The Stanford report’s findings are backed up by a recent Gallup poll, which found that young people, particularly Gen Z, are growing less hopeful and more angry about AI, even as roughly half of them use it daily or weekly. Experts say the frustration makes sense: young people entering the workforce are the ones most likely to feel the direct impact of AI-driven job losses and workplace disruption.

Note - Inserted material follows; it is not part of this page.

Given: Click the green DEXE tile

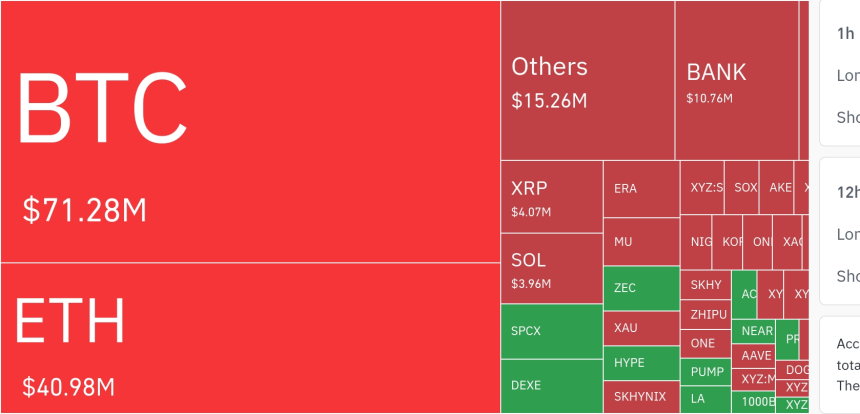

Experts and the public are living in different worlds

The gulf between how AI insiders see the technology and how the general public experiences it has rarely looked wider. According to Pew Research data cited in the Stanford report, 56% of AI experts believe the technology will have a positive impact on the United States over the next 20 years. Among the general public, the mood is far darker: only 10% of Americans said they were more excited than concerned about AI’s growing role in daily life.The divide is even sharper when broken down by sector. A full 84% of experts said AI would have a largely positive impact on medical care over the next two decades. Around half, 44% of ordinary Americans agreed. On jobs, 73% of experts felt positive about AI’s impact on how people work. Only 23% of the public felt the same way. On the economy, 69% of experts expressed optimism. Just 21% of the public shared that view.Nearly two-thirds of Americans, around 64%, told Pew researchers they believe AI will lead to fewer jobs over the next 20 years, a fear that AI leaders have largely dismissed as overblown.